Text excerpt:
____

This week at the Hollywood Farmers Market I was on my weekly crawl to find something interesting. But I had a secret; I actually had a plan this time. I had my sites set on salsify.
What is salsify you ask? Maybe you know it better as oyster plant or goatsbeard. No?
It’s an ancient plant, long utilized as food. It is related to the sunflower and is in the family Asteraceae, which makes it, basically, a wildflower. But this information probably does not help you identify it because we don’t eat the flowers. Or at least I don’t eat the flowers…they’re just too darn pretty!
As a food, salsify is primarily a root vegetable. But the green grass-like leaves and stems are edible and often sold still attached to the root.
The root looks a lot like a big, skinny, hairy, parsnip. It is between six and twelve inches long. It is a cream colored with lots of little rootlets sprouting out of it in all directions. There is a black version, but botanically they are not closely related. Personally I have never seen the black type.

____

Materials provided:
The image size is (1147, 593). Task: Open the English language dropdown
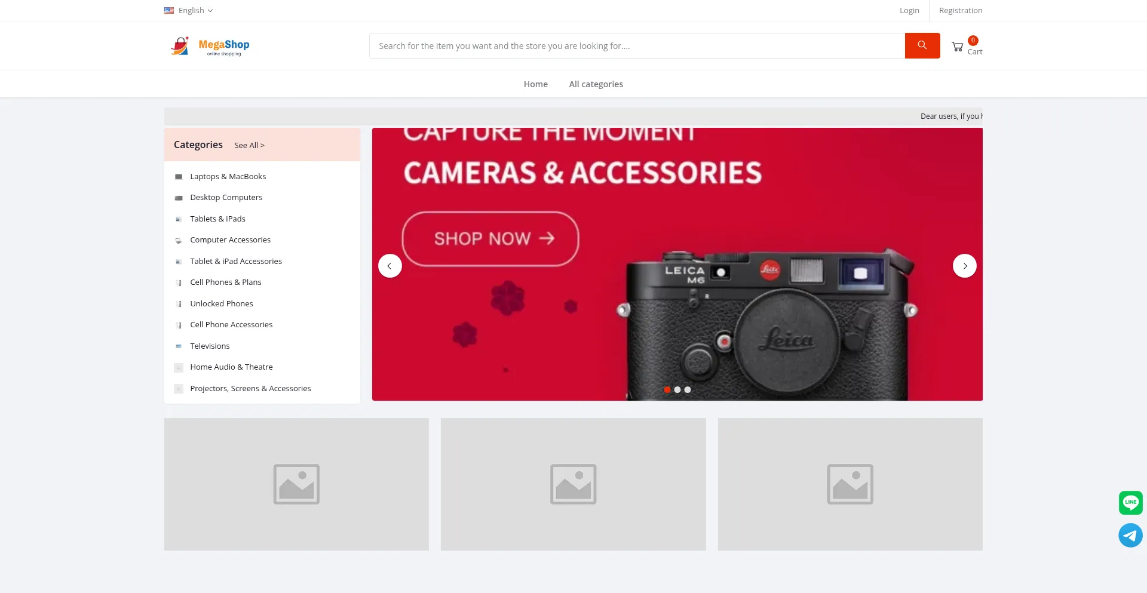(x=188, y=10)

____

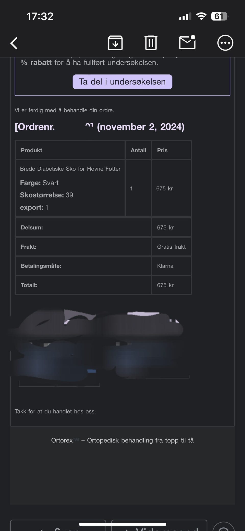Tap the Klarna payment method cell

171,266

____

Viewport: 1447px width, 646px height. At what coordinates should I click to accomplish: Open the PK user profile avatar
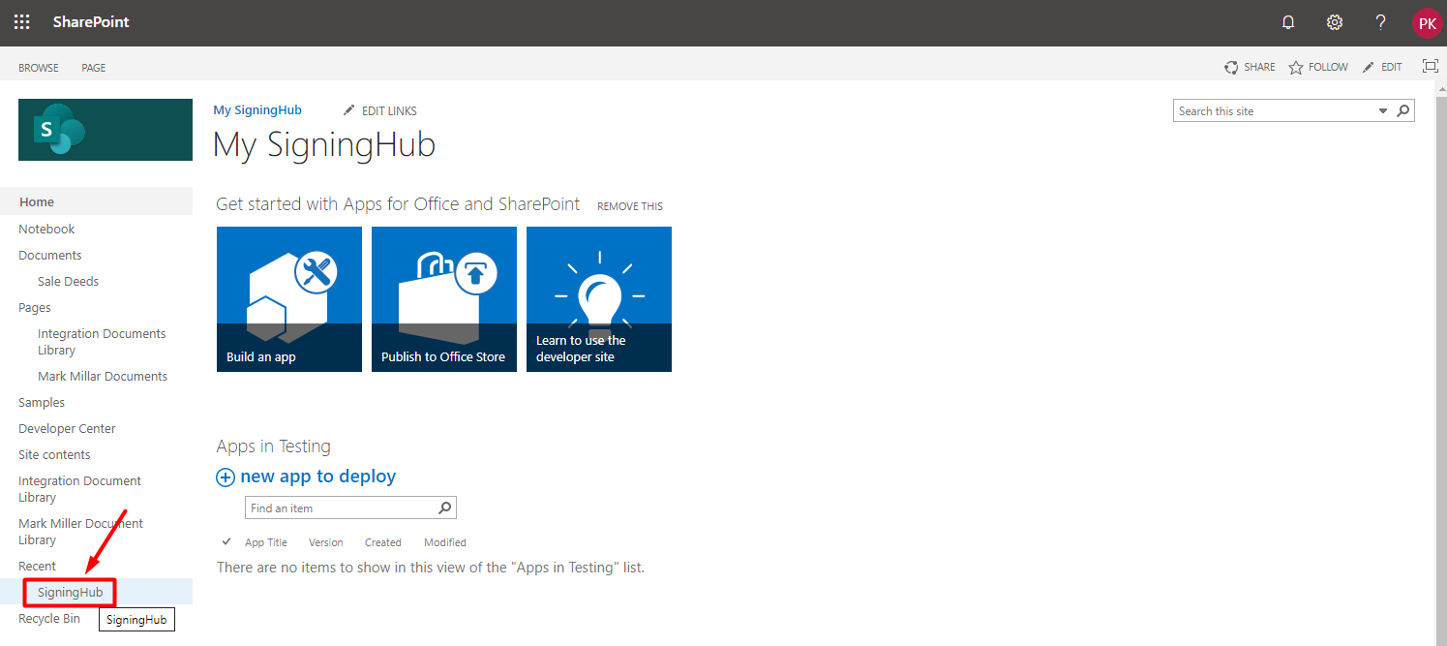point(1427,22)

____

Exercises:
**A)** Can you write out the rows again, from the row line with "Viewport: 1447px width, 646px" up to and including the row line with "point(1427,22)", with their requests, and increase every coordinate in the answers by 5? Leave the pictures out and give only those lines.
**B)** Could you carry on the salsify text from the point where it stops?

Answers for the tasks:
**A)**
Viewport: 1447px width, 646px height. At what coordinates should I click to accomplish: Open the PK user profile avatar
point(1432,27)

**B)**
But why salsify…and more particularly why salsify now? Shouldn’t I be on the look out for mandarins or walnuts? These are typically the prizes of the December harvest in Southern California.
And it’s true, these things are reaching their peak right now and I may become transfixed by one of them next week at the Farmers Market. But this is this week I have salsify on the brain.
The weather has turned crisp recently. Rain is predicted. The local news anchors are on 24/7 “STORM WATCH”. Phrases like “Arctic Blast” and “Bone Chilling” are being bantered about. That has created a salsify window that I cannot ignore.
These are the conditions necessary to bring salsify to the Farmers Market. Or more precisely, these are the conditions necessary to bring good salsify to the Farmers Market.
Salsify is often mature enough to harvest as early as June. But it is way better during winter. It needs to be exposed to chilly ground temperatures for a few weeks. The colder temperatures help convert its starches into sugar. So salsify actually sweetens, as the weather gets colder. But it is a Mediterranean plant and may die back to the ground once the weather gets too cold or stays too cold for too long.
Being a native of the Mediterranean region it is a good choice for us, and grows well in southern California. But you aren’t likely to find it in your local grocery stores.
This is partly due to its slightly difficult storage and handling problems. Salsify does not freeze well so the Jolly Green Giant has passed it over in favor of other more freezer friendly veggies.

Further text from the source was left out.